Brigadier General James Monroe Williams

Add links

Service

The 31st Regiment Maine Volunteer Infantry was organized at Augusta, Maine, in March and April 1864 and mustered into service on April 17, 1864, for a three-year enlistment. The regiment left Maine for Washington, D.C., on April 18, 1864, and was attached to the 2nd Brigade, 2nd Division, IX Corps, Army of the Potomac, in which it remained for the remainder of the war. The 31st commenced active campaigning on May 4, 1864, and took its first battle casualties two days later in the Battle of the Wilderness, where it suffered heavy losses. The regiment fought again at Spotsylvania Court House on May 12, again taking heavy casualties: 12 killed, 75 wounded and 108 missing in action.[1]

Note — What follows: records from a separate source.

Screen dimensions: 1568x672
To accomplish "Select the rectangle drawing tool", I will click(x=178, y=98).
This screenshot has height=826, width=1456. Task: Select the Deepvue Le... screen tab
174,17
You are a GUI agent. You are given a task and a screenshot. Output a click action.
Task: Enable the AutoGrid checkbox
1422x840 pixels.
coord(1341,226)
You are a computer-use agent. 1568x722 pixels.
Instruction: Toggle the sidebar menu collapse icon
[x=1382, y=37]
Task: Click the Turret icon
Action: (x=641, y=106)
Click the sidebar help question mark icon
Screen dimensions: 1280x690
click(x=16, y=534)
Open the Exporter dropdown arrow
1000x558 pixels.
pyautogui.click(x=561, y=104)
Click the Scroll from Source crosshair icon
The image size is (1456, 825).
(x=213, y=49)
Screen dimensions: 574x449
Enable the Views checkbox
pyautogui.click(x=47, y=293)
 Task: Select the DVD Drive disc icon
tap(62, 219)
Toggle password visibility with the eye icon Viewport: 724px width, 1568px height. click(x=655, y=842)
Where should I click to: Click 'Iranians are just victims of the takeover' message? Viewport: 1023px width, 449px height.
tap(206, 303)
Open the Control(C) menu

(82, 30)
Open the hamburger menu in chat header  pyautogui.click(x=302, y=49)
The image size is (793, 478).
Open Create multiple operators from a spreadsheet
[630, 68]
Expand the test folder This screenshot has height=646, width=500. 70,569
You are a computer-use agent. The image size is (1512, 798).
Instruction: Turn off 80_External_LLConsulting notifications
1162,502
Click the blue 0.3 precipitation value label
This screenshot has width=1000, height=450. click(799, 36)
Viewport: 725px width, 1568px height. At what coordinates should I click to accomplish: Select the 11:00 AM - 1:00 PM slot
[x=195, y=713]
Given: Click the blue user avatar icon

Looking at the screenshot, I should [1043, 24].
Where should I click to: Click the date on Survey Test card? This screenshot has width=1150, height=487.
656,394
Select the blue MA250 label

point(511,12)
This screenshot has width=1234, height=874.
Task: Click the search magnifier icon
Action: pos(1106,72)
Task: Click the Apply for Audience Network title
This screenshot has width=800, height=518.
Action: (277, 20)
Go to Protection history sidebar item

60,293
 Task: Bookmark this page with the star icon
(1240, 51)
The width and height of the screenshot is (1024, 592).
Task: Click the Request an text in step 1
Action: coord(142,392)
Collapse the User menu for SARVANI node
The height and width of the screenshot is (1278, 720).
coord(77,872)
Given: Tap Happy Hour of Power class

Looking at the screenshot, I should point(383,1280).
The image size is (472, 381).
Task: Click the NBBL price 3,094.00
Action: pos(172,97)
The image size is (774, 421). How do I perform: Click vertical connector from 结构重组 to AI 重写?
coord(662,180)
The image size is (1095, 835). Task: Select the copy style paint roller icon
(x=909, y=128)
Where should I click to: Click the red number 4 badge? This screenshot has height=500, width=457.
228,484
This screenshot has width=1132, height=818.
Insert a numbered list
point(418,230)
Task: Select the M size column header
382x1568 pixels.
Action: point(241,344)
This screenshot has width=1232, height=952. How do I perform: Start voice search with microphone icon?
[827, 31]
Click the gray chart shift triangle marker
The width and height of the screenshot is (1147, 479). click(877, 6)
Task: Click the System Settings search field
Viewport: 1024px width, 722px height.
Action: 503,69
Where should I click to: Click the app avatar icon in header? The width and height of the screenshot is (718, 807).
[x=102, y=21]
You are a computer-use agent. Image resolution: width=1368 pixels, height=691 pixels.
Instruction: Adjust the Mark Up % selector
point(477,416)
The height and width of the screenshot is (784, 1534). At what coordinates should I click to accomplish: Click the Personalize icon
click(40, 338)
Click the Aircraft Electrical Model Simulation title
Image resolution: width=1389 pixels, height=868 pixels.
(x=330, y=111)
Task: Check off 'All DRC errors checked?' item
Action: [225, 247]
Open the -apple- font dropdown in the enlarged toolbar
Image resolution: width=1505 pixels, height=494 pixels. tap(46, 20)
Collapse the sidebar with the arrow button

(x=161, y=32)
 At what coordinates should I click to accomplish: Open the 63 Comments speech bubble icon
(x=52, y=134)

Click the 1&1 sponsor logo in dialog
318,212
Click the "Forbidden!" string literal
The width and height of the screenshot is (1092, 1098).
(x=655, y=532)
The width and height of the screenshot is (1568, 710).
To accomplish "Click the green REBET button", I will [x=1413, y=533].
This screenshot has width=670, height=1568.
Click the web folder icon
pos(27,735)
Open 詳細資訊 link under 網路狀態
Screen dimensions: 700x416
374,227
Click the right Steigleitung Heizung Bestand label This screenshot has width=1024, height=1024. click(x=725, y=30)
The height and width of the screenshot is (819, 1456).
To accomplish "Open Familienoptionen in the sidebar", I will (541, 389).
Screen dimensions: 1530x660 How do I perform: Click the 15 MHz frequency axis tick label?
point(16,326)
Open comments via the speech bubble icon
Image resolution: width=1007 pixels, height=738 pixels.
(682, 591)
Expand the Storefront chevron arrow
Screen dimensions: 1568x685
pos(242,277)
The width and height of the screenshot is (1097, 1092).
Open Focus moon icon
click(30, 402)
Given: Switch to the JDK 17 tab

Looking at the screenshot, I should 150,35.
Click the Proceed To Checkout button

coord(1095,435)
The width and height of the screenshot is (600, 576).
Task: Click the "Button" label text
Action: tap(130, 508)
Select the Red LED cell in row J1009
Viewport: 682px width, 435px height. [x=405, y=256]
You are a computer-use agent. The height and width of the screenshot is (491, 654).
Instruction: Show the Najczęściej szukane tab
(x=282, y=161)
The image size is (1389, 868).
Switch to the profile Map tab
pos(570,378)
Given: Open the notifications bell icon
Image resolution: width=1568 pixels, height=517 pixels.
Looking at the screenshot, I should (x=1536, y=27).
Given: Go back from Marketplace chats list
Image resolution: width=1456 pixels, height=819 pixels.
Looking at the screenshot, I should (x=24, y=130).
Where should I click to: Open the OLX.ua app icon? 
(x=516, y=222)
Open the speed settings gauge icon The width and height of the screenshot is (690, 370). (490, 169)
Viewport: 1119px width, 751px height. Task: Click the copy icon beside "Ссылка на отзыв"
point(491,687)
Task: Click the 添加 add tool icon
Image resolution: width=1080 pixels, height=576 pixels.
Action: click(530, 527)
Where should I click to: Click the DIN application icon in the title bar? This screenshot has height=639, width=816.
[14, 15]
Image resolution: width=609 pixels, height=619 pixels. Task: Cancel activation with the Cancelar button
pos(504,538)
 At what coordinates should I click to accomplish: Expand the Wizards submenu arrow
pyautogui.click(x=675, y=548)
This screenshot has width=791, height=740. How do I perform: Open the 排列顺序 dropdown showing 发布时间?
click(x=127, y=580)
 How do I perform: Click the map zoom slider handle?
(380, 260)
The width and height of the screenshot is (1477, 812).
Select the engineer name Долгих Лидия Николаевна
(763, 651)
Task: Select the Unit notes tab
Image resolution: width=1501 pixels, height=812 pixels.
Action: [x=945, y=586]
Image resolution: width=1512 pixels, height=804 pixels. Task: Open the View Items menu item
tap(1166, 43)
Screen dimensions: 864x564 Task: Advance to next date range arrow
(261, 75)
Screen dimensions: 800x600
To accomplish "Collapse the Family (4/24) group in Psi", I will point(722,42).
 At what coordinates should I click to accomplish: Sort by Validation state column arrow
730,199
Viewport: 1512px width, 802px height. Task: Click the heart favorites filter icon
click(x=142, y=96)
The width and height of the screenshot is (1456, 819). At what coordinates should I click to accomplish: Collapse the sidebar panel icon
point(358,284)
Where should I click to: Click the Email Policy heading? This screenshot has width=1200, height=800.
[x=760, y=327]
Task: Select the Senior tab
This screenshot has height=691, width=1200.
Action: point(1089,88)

The regiment fought in engagements at Totopotomoy Creek on May 31 and June 1. Between the 4th and 12 June, the regiment was before the Confederate works at Cold Harbor, then crossed the James River and fought in the Second Battle of Petersburg and then remained there for the remainder of the siege. In the July 30 Battle of the Crater, it was the first regiment into the Confederate works and lost heavily in the failed assault.[2]

The 31st was in support during the Second Battle of the Weldon Railroad, followed by the Battle of Poplar Springs Church on September 30. October 1864 was spent on picket duty and drill where it absorbed the 4th and 6th Companies of Maine Unassigned Infantry as companies L and M. On October 27, it was assigned to Fort Fisher, where they remained until the end of November when it was reassigned as the garrison of Fort Davis. The 31st Maine absorbed the 32nd Maine Regiment on December 12, 1864, adding 15 officers and 470 enlisted men to its ranks. The regiment remained in reserve from February 11, 1865, until the early morning of April 2, when it was chosen to provide the initial storming party of three companies for the assault on Fort Mahone. The regiment suffered heavy losses in the attack.. It participated in the occupation of Petersburg and spent the rest of the campaign gathering up prisoners and escorting them to the rear.

On April 29, the regiment marched to City Point, Virginia, and sailed to Alexandria, Virginia, arriving at that city on the 27th.

The regiment participated in the Grand Review of the Armies on May 23, 1865, and was mustered out of service on July 15, 1865.

The Regiment, and the Battle of the Crater in general, is portrayed in the film Cold Mountain (2003).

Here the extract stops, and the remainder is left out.